Zhang Shanhui, Présentatrice et chroniqueuse, CGTN Français
Je reviens d’un voyage qui m’a renversée. Dix jours au Xinjiang, cette région autonome ouïgoure d’une taille XXL – trois fois la superficie de la France, rien que ça – et qui touche huit pays à la fois : la Mongolie, la Russie, le Kazakhstan, le Kirghizistan, le Tadjikistan, l’Afghanistan, le Pakistan et l’Inde. Comme si la géographie avait décidé de faire de cette région le carrefour du monde, un pont vivant entre deux continents.
J’y étais pour dix jours de reportage, avec une mission: comprendre comment cette terre a pu, pendant plus de mille ans, faire battre le cœur de l’Asie. À Ürümqi, j’ai commencé par le Musée du Xinjiang. Et là… coup de foudre.
J’ai vu une figurine de danseuse de la dynastie des Tang – découverte à Turfan, au Xinjiang – figée en plein mouvement. Des robes de soie fluides, ceintures brodées, voiles qui semblent danser même quand ils ne bougent pas. Cette alliance subtile de peinture et de sculpture reflète les coutumes vestimentaires des femmes de l’époque Tang. Cette figurine témoigne aussi de l’influence profonde de la culture chinoise centrale sur les régions frontalières.
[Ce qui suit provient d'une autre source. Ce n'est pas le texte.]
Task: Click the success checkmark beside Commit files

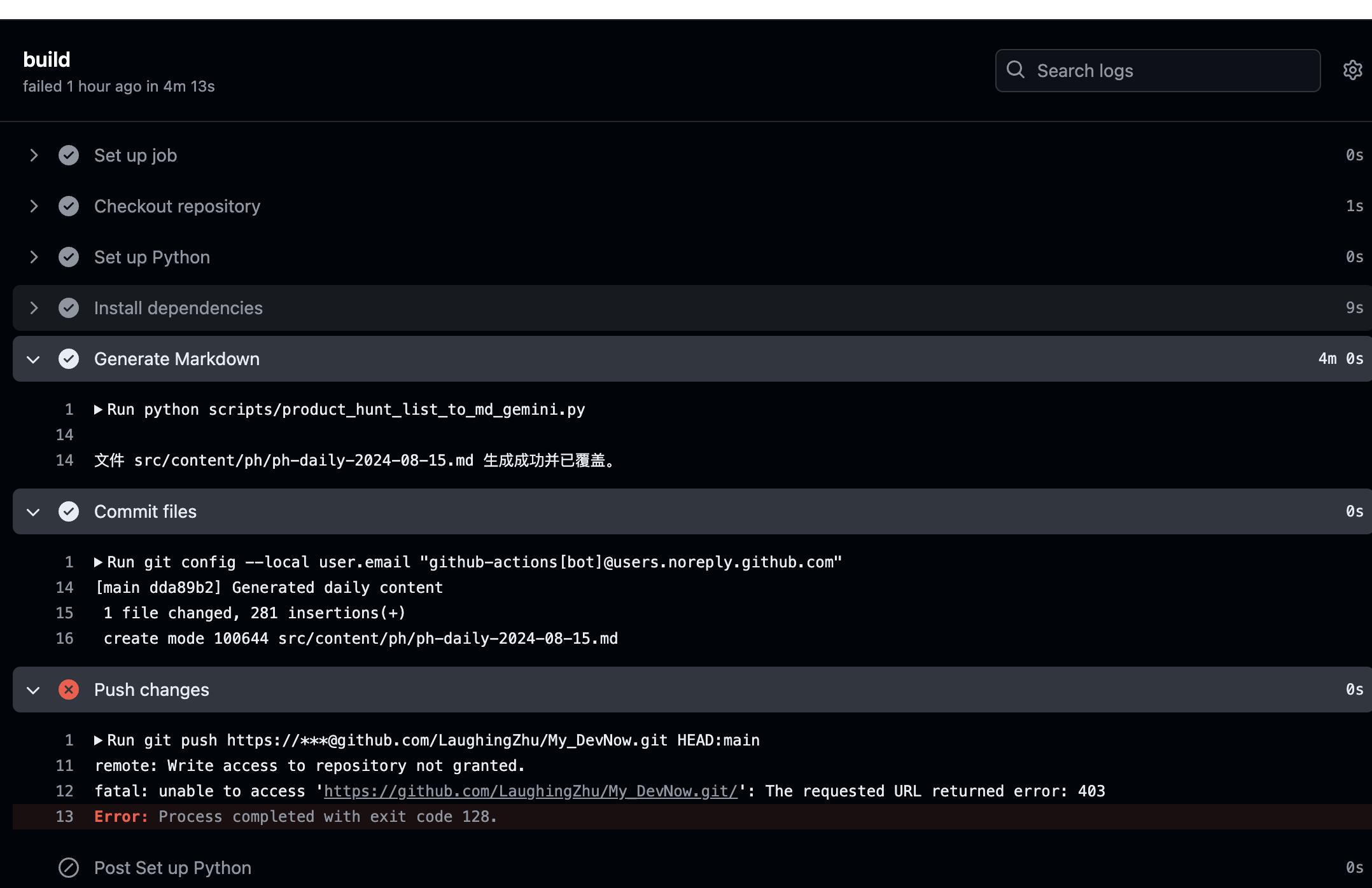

Et puis, j’ai vu ces manuscrits. Des bribes de papier millénaires, écrites en plusieurs langues: chinois, sanscrit, sogdien, tibétain… Des documents officiels, des décrets, des traces de commerce, de politique. Ou encore ces monnaies de différentes tailles et couleurs. Des preuves que cette région n’était pas en marge de l’empire – elle en était un pilier, un carrefour d’échanges interculturels.
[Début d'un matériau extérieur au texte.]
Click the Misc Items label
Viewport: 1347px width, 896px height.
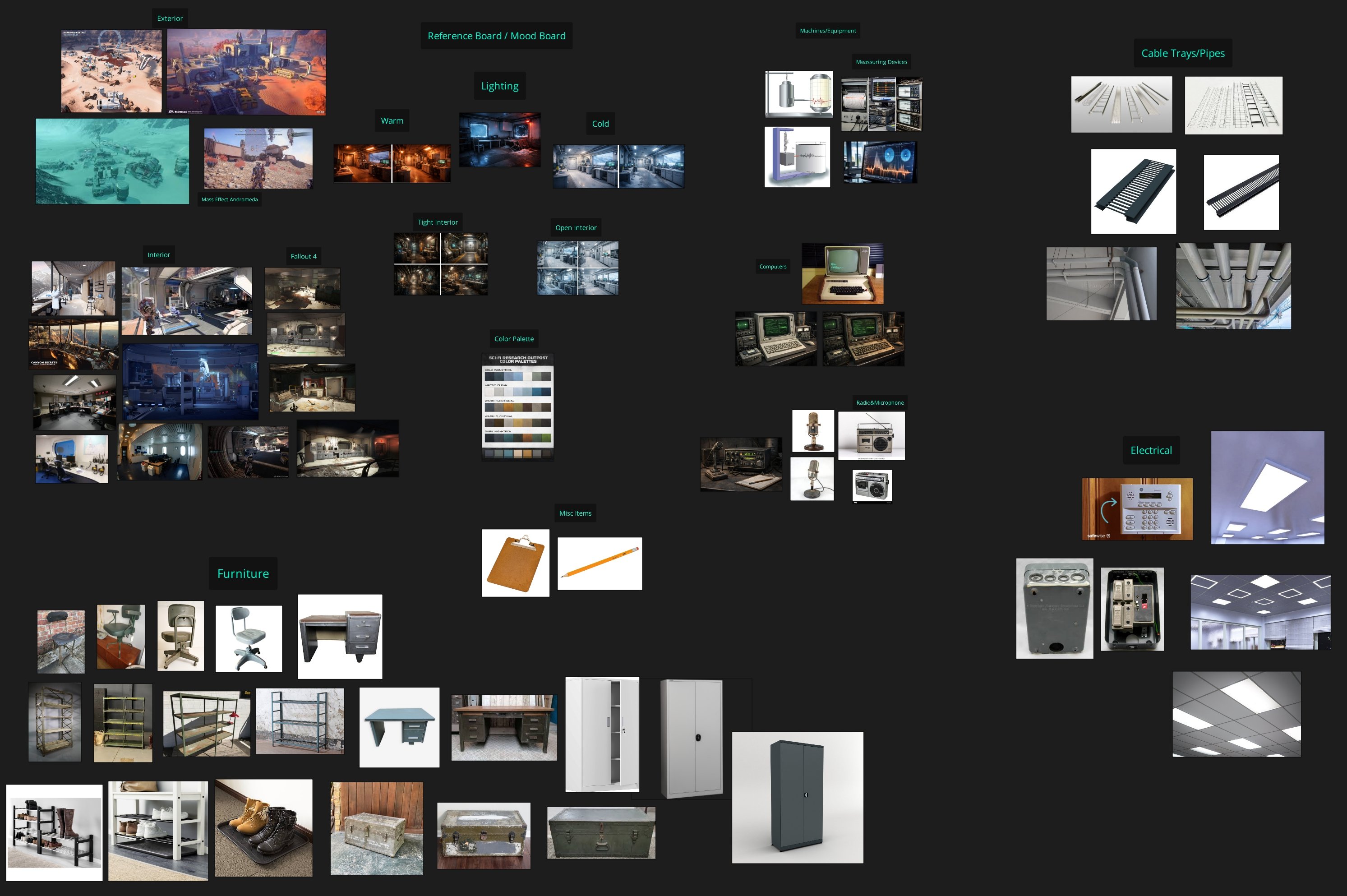[x=575, y=513]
Mais le moment le plus fort ? C’est quand j’ai visité les grottes de Kizil, les plus anciennes grottes bouddhiques de Chine. Elles témoignent, du IIIe au IXe siècle, de la création artistique bouddhique exceptionnelle de la région de Kucha. Une fois entrée dans ces grottes, j’ai été éblouie par ce bleu lapis-lazuli, ce bleu profond, presque magique. À l’époque, cette couleur venait d’Afghanistan. Oui, la pierre précieuse afghane a traversé des milliers de kilomètres sur la Route de la Soie pour venir colorer les murs de ces grottes, les plus anciennes de Chine.
C’est ça, le Xinjiang. Un lieu où la pierre d’Afghanistan devient art en Chine. Un lieu où la musique ouïgoure danse dans les palais impériaux. Un lieu où l’histoire de l’Asie s’écrit en plusieurs langues, plusieurs couleurs, plusieurs visages. Pendant des millénaires, toute la circulation entre l’Asie et l’Europe est passée par ici.
Aujourd’hui, c’est la porte ouverte de la Chine vers l’Ouest. Le Xinjiang échange avec plus de 220 pays et régions, modernise ses infrastructures, et accélère la construction du « corridor d’or Asie-Europe ».
Alors oui, j’ai vu un Xinjiang ancien, vivant, multiculturel. Et j’ai aussi vu un Xinjiang d’avenir, connecté, tourné vers le monde. Ce n’était pas seulement un voyage. C’était une rencontre avec la mémoire vivante de l’Asie.